A Critical Theory of the ‘Public’ for Digitally Mediated Urbanization

The goal of this journal issue is to explore notions and practices of ‘public space’, which emerge due to proliferation of digital data about spaces and spatial relations – from ‘accessible’ and ‘transparent’ to ‘deliberated’ and ‘identity giving’. And, further, to discuss these notions and practices of ‘public space’ from the angle of the particular traits of reality that mark the turn to the digital humanities – new modes of data, new study methods, new types of researchers, as well as new types of recipients of research results. 

All materials collected for this special journal issue have at least three traits in common. Firstly, they respond to the historical situation, in which proliferation of digital data is not anymore considered as solely an instrument of democratization, but equally as a tool for manipulations, domestication of social activism, and tighter control. Secondly, each of the issue’s materials presents its own kind of argument against technological determinism as a mode of thinking, in which invention and application of digital tools (to conduct research on spatial relations, to create new public arenas for deliberation, or to plan and program already existing spaces) are seen as a solution without examination of how exactly those tools are institutionalized and put into practice by already existing social forces.
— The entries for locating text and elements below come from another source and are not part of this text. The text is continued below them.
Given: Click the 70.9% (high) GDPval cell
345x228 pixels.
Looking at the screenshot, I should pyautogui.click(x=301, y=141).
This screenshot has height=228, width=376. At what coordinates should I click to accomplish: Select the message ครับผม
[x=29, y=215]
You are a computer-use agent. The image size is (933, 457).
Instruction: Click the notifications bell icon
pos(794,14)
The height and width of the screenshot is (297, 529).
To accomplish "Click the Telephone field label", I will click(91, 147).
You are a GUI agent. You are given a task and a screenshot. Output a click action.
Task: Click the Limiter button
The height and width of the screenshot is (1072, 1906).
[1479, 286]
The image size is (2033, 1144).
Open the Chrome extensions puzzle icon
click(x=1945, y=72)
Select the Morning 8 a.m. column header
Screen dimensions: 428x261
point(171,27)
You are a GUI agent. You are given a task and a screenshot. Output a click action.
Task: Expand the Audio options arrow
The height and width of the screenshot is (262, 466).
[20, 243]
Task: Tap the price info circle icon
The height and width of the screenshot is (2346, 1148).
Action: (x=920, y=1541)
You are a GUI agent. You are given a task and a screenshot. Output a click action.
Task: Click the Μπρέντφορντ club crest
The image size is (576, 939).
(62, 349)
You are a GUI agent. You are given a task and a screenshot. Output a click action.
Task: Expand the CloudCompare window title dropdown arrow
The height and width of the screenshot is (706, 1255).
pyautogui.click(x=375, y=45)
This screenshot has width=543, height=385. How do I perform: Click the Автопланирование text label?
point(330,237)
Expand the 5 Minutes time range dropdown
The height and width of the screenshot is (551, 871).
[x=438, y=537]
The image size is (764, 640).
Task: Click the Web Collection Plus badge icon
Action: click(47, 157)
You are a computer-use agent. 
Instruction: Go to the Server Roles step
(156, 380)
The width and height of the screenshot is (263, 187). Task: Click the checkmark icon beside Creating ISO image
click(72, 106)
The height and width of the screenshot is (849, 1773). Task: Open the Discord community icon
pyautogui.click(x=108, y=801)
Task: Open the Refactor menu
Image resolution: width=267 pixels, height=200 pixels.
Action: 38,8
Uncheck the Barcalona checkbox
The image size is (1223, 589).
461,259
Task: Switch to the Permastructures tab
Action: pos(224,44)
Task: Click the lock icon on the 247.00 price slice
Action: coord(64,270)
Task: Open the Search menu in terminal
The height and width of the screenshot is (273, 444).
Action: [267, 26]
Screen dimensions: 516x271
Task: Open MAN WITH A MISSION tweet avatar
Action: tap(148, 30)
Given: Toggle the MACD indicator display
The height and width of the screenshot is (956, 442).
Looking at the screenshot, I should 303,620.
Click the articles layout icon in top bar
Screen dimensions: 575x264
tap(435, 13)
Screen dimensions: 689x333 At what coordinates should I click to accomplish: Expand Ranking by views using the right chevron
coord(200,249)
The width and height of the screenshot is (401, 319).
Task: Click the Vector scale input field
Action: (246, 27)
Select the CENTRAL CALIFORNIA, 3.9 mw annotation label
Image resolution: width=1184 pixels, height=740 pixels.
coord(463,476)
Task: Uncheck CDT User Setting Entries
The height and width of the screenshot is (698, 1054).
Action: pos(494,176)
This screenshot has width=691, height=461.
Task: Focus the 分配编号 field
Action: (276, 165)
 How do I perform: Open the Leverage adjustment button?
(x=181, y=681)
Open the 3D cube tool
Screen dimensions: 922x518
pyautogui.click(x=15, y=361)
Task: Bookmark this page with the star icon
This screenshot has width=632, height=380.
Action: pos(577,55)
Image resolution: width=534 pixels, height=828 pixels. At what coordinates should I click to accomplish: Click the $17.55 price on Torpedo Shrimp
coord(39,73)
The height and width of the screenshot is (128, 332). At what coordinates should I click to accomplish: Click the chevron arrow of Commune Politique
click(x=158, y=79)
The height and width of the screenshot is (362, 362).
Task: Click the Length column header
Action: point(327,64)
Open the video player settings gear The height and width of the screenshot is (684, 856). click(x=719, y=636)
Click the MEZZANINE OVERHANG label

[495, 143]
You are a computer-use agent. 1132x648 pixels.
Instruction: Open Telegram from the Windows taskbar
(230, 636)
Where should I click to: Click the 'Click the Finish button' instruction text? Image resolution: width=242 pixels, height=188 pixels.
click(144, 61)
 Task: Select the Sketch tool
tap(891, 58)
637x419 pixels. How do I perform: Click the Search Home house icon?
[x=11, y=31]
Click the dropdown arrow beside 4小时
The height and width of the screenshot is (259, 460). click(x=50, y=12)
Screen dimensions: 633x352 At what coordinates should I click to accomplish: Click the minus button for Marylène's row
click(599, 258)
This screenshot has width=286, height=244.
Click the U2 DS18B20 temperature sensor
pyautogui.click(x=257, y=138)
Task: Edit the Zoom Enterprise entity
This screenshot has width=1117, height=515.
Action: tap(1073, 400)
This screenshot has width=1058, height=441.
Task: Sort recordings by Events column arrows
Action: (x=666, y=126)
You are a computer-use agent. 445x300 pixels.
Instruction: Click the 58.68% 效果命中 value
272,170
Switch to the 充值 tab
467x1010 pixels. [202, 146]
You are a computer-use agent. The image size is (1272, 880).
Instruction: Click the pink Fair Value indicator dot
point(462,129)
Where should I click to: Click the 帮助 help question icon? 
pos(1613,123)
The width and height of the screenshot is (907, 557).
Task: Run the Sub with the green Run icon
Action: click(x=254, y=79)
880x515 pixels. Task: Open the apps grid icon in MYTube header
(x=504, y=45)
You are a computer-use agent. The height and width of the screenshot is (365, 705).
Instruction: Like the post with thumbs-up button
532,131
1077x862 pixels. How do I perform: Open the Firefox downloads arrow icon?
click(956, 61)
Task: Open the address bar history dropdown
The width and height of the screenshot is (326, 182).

Thirdly, they all provoke de-familiarization with and rethinking of spatial forms and practices, with which public space has been associated before the Internet.

Digitalization and various modes of landscapes’ formation with the public purpose provide a rich material for rethinking the public space in terms of how it is practiced and infrastructurally organized.

Digitalization and various modes of landscapes’ formation with the public purpose thus emerging (from voting or polling regarding urban planning cases to finding spatial evidence for a disputed military or political case) indeed provide a rich material for rethinking the public space in terms of how it is practiced and infrastructurally organized.